I have just purchased a Seagate !TB External Portable HD that is USB run and my questions are:

Can I make this USB drive bootable so that I can backup my main system to it using the Recovery Module to restore the image if needed?

If the drive can be made bootable how is this achieved?

The Seagate people told me to get DiscWizard and although this software will do backups to the USB drive the Recovery Media Builder included will not build the required module to the USB drive - only recognizing my C drive and CD\DVD which I find rather odd as it states it will build to a flash drive etc. In fact, this item does not even recognize the large USB drive even though the main backup utility and Windows OS do.

I am not a techie person - in fact compared to most in this forum I know very little indeed - but I do not understand how, if I create the Recovery Module on a CD or DVD, booting off the CD or DVD will enable me to be able to access the Seagate !TB External Portable HD that has the backup files on it.

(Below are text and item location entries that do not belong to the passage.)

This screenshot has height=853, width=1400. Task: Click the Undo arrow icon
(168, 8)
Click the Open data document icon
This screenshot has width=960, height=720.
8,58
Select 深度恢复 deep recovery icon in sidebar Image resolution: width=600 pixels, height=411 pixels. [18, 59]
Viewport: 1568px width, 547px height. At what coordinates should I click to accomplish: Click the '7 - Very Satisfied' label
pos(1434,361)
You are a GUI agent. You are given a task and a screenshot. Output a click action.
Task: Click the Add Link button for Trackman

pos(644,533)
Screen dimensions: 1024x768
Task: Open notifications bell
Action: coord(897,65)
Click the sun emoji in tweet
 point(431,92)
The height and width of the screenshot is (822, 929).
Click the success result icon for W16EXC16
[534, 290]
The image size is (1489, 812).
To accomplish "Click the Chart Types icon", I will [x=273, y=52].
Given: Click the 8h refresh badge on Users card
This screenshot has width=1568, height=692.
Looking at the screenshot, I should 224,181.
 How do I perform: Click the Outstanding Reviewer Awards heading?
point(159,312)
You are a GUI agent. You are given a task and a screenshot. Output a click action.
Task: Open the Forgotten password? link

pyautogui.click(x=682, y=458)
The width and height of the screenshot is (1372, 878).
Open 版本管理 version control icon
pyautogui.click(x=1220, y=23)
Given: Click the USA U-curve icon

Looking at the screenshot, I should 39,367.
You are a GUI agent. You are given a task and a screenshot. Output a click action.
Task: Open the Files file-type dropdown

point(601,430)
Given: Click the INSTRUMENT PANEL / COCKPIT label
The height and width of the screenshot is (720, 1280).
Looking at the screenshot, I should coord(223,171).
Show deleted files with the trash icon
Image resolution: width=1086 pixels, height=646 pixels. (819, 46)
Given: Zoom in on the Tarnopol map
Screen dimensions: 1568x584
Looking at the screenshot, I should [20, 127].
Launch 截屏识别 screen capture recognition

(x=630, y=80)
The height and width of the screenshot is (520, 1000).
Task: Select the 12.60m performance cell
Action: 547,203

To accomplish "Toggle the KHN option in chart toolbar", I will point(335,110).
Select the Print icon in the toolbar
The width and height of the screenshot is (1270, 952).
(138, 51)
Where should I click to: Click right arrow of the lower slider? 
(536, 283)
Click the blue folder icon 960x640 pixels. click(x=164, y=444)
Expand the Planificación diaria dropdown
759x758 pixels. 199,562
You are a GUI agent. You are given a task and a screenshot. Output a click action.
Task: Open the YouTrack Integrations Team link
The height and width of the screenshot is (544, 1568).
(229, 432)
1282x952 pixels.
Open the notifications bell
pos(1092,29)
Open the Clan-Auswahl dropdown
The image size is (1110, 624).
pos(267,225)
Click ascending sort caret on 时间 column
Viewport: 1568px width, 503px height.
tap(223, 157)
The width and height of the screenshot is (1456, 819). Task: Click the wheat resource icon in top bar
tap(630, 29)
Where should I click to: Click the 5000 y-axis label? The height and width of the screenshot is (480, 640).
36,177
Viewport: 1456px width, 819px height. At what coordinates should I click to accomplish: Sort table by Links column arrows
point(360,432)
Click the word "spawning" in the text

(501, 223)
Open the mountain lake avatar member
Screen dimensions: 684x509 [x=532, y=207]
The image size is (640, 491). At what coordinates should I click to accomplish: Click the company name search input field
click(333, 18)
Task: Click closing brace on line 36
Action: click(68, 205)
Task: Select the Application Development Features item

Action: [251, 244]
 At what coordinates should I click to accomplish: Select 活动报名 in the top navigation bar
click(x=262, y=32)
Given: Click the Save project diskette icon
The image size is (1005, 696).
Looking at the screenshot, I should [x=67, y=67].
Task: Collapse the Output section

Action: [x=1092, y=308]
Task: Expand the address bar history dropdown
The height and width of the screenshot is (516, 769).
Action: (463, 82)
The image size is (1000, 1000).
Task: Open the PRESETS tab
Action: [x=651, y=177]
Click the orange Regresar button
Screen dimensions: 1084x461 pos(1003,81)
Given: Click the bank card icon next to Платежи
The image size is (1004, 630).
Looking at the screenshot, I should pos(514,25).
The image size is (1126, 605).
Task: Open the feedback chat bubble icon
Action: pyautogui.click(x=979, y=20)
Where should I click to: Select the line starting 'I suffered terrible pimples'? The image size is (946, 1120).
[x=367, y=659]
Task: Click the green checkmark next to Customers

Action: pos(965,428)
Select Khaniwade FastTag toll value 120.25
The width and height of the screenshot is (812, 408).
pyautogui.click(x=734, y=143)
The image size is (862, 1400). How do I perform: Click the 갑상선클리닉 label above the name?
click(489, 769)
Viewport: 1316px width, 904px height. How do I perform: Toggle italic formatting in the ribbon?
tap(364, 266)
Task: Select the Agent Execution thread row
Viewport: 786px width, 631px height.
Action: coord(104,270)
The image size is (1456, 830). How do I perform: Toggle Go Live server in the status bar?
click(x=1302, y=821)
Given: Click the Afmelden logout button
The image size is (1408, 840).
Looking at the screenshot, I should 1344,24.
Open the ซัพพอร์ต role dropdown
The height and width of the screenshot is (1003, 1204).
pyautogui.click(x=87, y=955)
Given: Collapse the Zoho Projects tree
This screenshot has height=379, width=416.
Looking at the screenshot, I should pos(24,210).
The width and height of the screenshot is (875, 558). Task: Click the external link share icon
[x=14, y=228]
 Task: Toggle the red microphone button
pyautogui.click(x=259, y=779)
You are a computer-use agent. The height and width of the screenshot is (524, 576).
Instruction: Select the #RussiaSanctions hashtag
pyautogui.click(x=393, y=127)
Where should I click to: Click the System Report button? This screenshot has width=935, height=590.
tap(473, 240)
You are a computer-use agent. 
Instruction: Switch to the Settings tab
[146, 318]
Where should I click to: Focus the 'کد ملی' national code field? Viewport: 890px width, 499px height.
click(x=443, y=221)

Thanks in advance for any assistance provided.


----------



## Noyb (May 25, 2005)

NOT Bootable via USB.
However .. You can backup your *Operating System* to the external using Acronis True Image

I haven't tried this yet .. But in the New Version of Acronis ...
You can boot from the System Backup Image in the External .. to test it out.
I assume this would only be good for testing since the USB will slow it down.

To use an external to make Acronis Backup Images .. make sure the external is formatted NTFS...
Fat formatting does not like large files.


----------



## maxwell4jfhgd6 (Oct 23, 2009)

Thank you very much for your help - it is appreciated. My external drive is NTFS and what I find interesting is that Paragon created a bootable Recovery Module on a small ( 2Gb) FAT32 USB memory stick but will not even 'see' the large 1TB external drive when I try to do likewise on it but it does allow backups to be created on the large eternal drive. I am curious as to why the software will create a bootable Recovery Module on one USB item and not the other. The ony difference is overall size and the format type - NTSF as opposed to FAT32. The 1TB external was formatted to FAT32 at one stage ( took just over 12 hours ) but the sotware would still not create a bootable Recovery Module on it so I reformatted the 1TB external back to NTSF.


----------



## Noyb (May 25, 2005)

I'm not familiar with Paragon.
Acronis True Image or Macrium can make a Boot CD that will run the Backup/Recovery 
routine if the System is not bootable or even if a new HD has been installed.

Acronis is Very popular here at TSG... The trial DL is fully functional for 15 days
Macrium also is Popular.

I've never had a problem with the Acronis Boot CD .. Once Acronis is loaded into Ram and Running ...
Not being able to see my USB External HDs and find my backup images.

More about Imaging


----------



## maxwell4jfhgd6 (Oct 23, 2009)

Paragon works along the same lines as Acronis and you can create a bootable Recovery CD/DVD that runs the Backup/Recovery routine etc. This is all well and good but I am unable to work out how this Recovery CD/DVD will recognise the external drive so that recovery can take place even if the external drive is set as the first item to load in the Bios.

I assume that the list in the Bio would be as follows:

1. USB external - 2. CD/DVD - 3. HD. This order suggests to me that on booting the laptop will look for boot files on the USB drive first and when not finding them will then boot from the CD/DVD. I could be wrong of course for when is human logic ever used with computers 

Thanks again or your assistance and for the imaging link that I will certainly check out.


----------



## Alex Ethridge (Apr 10, 2000)

I have Paragon Hard Disk Manager; but, I use it only as a partitioning tool.

I use Acronis True Image for imaging a drive. You can use Acronis True Image to create a bootable CD or DVD in an external USB drive; but, it isn't guaranteed your system will boot from that same external drive. I always boot from the computer's internal CD/DVD drive. Any USB storage devices that were connected during the boot process are then accessible.

Here is a guide on doing what you want it with Acronis True Image; but, I can find nothing on Paragon Hard Disk Manager:

http://www.wilderssecurity.com/showthread.php?t=176958

and here:

http://www.wilderssecurity.com/supportfiles/acronis_bootable_usb_hd.pdf


----------